When SIMs were introduced, the purpose was to contain the user's identification for the sake of the mobile network. The small, relatively cheap physical objects were a convenient way of deploying subscriber identities separately from the bulky, expensive phone that may or may not have been supplied by the network operator. (Hence the name subscriber identity module.) The primary asset on the SIM is the identity of the user (in his role as subscriber to the mobile phone service); a secondary asset is the cryptographic key that protects it. See Security Engineering by Ross Anderson, §20.3.2 (§17.3.3 in the first edition).
You'll note that this is an asset of the network operator. The user has little incentive in protecting his identity. In practice, the loss of this asset means that the phone has been stolen. The loss of the phone is usually a higher cost than the possible loss of communication credit to the thief.
Over time, phones started to have more and more features. In particular, on basic mobile phones, the SIM tends to contain private data such as an address book. This private data is an asset of the user. With the move towards feature phones and smartphones, the private data escaped the SIM, which went back to containing little more than the subscriber's identity.
When you boot a basic phone, you're typically prompted to enter a 4-digit code. That's authentication for the SIM: basic phones tend not to have any authentication. When you boot a smartphone, it prompts you for its own authentication, and most users don't bother with a SIM PIN on top. I don't have figures, but I believe that most people do have one PIN (or other authentication factor such as gestures) for their mobile device, either for the SIM or for the phone. Miraculously (well, it's partly by design), the authentication or lack thereof correlates with the value of the assets to the user.
Access to the SIM allows the thief to impersonate the user, but only for a limited time, until it is reported stolen. If the thief has an unlocked SIM, he can access the user's voicemail and SMS history. This is a reason to protect your SIM even in a smartphone, but a weak one for most people: mobile phone theft is predominantly about the value of the phone, also more and more about leveraging smartphone data, but rarely targeted at the victim's private information. If you're likely to be targeted for your private data (say, if you regularly negociate multimillion deals on your phone), you'd better protect your SIM.
An unprotected SIM allows the thief to make phone calls without paying, and most importantly, anonymously. There are two main ways to make anonymous mobile phone calls: with a stolen SIM, if the thief isn't caught; and with a prepaid SIM, if it is bought anonymously (typically for cash or with a stolen credit card). A stolen SIM is inconvenient for that purpose in that it has a limited useful life (only until the SIM is blacklisted, which the operator can do).

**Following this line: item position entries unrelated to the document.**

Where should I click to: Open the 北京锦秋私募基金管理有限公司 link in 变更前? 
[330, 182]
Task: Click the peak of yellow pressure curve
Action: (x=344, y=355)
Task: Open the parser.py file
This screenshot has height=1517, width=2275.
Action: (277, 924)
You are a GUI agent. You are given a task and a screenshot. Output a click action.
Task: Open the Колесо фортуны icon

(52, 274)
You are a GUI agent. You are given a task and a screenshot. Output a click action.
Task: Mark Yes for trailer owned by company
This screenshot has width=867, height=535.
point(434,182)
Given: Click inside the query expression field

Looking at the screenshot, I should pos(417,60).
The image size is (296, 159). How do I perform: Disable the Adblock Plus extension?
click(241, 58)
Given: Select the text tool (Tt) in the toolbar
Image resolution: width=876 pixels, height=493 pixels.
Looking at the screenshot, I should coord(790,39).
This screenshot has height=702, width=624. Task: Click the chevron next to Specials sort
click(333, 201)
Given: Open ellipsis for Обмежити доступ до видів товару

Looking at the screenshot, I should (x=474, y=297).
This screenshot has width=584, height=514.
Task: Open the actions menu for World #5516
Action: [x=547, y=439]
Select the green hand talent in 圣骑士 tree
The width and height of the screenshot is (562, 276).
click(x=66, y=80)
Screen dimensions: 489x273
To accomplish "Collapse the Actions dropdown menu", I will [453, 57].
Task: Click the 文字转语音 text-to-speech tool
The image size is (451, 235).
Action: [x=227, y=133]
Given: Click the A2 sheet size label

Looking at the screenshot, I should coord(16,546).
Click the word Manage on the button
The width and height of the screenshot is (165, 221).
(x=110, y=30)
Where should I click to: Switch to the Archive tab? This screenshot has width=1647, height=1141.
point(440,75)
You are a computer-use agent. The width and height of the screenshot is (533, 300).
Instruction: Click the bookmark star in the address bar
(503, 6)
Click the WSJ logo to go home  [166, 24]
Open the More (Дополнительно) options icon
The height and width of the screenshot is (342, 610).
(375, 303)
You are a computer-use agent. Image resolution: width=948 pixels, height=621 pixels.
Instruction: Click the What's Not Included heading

If the stolen SIM can go undetected for long enough to be fenced, it is much more valuable, as it makes the link between the SIM and the thief hard to trace.
If the thief uses the SIM, his approximate location becomes known. This is rarely a concern. The location of the theft is broadly known anyway. The identity of the thief is not known a priori; what is valuable is “where was criminal X at time T?”, not “where was the thief of this SIM at time T?”. The thief location is only useful if you can correlate the stolen SIM with the criminal in the first place. In practice, the phone is more likely to be traced than the SIM (both are equally traceable by the operator or law enforcement).
Note: this answer assumes that the thief is unable to guess or bypass the SIM PIN. This is a realistic assumption in most situations, as the SIM will lock after 3 invalid guesses, and the cost of breaking the SIM is typically higher than the assets.